Saturday, May 14, 2011

Heading West

I've been on the road or camping for 16 days now and it is beginning to show on me. Last evening when we pulled into the All Seasons RV Park in Goddard KS, I was down to my last pair of shorts and I was wearing them. My wild white hair hadn't been washed since Port Aransas and the inside of the camper is beginning to resemble the inside of a hermit's shack. My guess is that the first impression people must get when they see us coming is that maybe they want to avoid contact because something just isn't quite right. But there are a group of carny workers camped here also, so I fit right in. As Josh says, "the smell of cotton candy and fear."

It was very cool traveling yesterday -- as in cold! The temps were in the high 40s when we arrived in the Wichita area and, with the wind, it felt like 41. After I got the camper unhitched and set up, we huddled inside with the heater going and I nearly wept when the dogs would indicate they needed to go outside in the cold and wind.

And talk about tight quarters!

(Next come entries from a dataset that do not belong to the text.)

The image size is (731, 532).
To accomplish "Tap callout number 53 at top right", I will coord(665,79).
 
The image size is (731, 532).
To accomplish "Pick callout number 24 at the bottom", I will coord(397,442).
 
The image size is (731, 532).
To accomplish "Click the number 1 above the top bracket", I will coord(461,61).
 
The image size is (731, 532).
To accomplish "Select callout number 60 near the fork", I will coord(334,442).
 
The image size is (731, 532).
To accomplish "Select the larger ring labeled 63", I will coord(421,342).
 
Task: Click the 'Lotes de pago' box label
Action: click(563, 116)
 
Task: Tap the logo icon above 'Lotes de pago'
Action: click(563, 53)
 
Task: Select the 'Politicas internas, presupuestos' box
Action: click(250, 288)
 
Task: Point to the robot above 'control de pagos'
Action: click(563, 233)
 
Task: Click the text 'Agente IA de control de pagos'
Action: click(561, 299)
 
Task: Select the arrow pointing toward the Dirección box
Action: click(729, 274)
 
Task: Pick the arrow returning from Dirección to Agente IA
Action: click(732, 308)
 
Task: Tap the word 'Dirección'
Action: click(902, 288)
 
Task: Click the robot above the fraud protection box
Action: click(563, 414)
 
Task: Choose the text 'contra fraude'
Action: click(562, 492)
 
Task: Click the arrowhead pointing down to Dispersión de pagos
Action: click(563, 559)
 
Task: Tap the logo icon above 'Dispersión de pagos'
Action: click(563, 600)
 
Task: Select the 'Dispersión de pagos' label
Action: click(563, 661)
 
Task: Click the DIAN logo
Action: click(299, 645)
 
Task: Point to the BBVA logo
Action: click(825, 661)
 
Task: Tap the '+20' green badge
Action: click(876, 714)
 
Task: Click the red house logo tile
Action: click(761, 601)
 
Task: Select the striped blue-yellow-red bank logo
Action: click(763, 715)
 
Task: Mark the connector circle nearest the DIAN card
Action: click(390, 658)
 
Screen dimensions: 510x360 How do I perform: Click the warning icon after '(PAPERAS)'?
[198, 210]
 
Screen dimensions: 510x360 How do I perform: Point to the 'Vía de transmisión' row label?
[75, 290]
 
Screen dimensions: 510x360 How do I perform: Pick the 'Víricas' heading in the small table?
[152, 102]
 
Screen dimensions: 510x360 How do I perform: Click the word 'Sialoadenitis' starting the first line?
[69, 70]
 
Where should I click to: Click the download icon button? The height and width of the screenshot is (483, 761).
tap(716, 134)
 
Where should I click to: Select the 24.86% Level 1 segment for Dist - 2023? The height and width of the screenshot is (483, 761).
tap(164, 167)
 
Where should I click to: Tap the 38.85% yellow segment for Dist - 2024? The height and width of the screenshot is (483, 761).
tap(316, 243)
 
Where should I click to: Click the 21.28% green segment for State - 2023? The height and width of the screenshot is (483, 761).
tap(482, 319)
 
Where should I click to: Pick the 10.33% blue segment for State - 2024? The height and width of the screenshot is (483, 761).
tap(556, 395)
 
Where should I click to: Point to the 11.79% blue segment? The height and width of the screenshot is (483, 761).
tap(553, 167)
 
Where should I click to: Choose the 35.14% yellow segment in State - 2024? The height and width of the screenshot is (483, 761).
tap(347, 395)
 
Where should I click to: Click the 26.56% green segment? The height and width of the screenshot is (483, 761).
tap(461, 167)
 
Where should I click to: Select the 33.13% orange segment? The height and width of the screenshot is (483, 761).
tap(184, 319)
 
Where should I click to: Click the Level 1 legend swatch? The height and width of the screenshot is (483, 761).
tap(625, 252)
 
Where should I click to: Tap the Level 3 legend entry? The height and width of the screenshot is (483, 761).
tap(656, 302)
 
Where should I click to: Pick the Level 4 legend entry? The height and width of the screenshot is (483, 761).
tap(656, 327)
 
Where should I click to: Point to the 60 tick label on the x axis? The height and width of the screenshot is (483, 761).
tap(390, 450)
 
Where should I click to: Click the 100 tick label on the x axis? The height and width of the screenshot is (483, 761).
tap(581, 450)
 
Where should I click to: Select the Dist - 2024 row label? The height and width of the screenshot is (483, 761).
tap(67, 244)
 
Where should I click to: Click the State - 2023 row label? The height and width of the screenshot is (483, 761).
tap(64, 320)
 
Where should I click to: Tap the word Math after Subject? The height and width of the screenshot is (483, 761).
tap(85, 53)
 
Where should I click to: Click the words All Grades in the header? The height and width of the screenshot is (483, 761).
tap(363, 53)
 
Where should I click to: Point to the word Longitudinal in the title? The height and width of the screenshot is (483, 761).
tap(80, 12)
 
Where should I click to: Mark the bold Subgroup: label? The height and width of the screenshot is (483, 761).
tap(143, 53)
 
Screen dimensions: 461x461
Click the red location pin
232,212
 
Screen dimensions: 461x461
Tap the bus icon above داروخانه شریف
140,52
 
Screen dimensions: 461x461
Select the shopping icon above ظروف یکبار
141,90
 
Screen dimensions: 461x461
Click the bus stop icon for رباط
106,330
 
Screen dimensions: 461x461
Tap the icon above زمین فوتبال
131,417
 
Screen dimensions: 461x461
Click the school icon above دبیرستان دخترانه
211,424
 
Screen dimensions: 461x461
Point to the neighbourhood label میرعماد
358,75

These camper spaces are the closest I've ever seen. I share the hookups on one side in the six foot space that separates me from the neighbor and the two picnic tables in the six feet that separate me from the neighbor on the other side. I was afraid I might even be heard talking in my sleep last night!

It's gray and cool again today, but we're staying one more night here. There is a promise of some sunshine later today and I want to do some exploring in Andale and St. Joe (just north of here about 3 miles). Andale was where my grandmother and her twin, my great Aunt Mathilde, were born over a hundred years ago. We lost my grandmother in 2007, and Mathilde passed away only a few months ago, so it is a pilgrimage of sorts to honor my ancestors.

On the day I left on this trip, I found a note from my son attached to a Ford ball cap as a going away gift (it will be the one memento I keep from the Bronco). The note read, in part, "Have a great time and find out something new about you or the world around you." I have followed his instructions. Every day that has passed has brought new things to see, from birds I've never seen outside of an Audubon book, to new insights and understandings about my environment, to a new awareness of who I am in this early autumn of my life. These things happen without leaving home, but travel accelerates the process and the solitude of this trip has increased my sensitivities.

So, now I will be turning west and heading for home. By the time I arrive I will have driven close to 3000 miles in the days I have been gone. At 9.5 miles to the gallon (pulling the camper) and an average cost of $3.89 a gallon, it has not been an inexpensive way to travel, except for the lodging and food costs. I'll have hitched and unhitched a total of 18 times, at least 15 of those times totally unassisted (I take some pride in that as a woman of a certain age). I had only one minor accident, if you could call it that. I clipped one corner of the camper with a tree branch in San Antonio, and it left a boo boo that will have to be looked at when I get home. Oh, and there is the 5" bruise on my right knee from where I walked into the hitch in the middle of the night. But, as Josh says, it hasn't really been fun unless somebody ends up bleeding.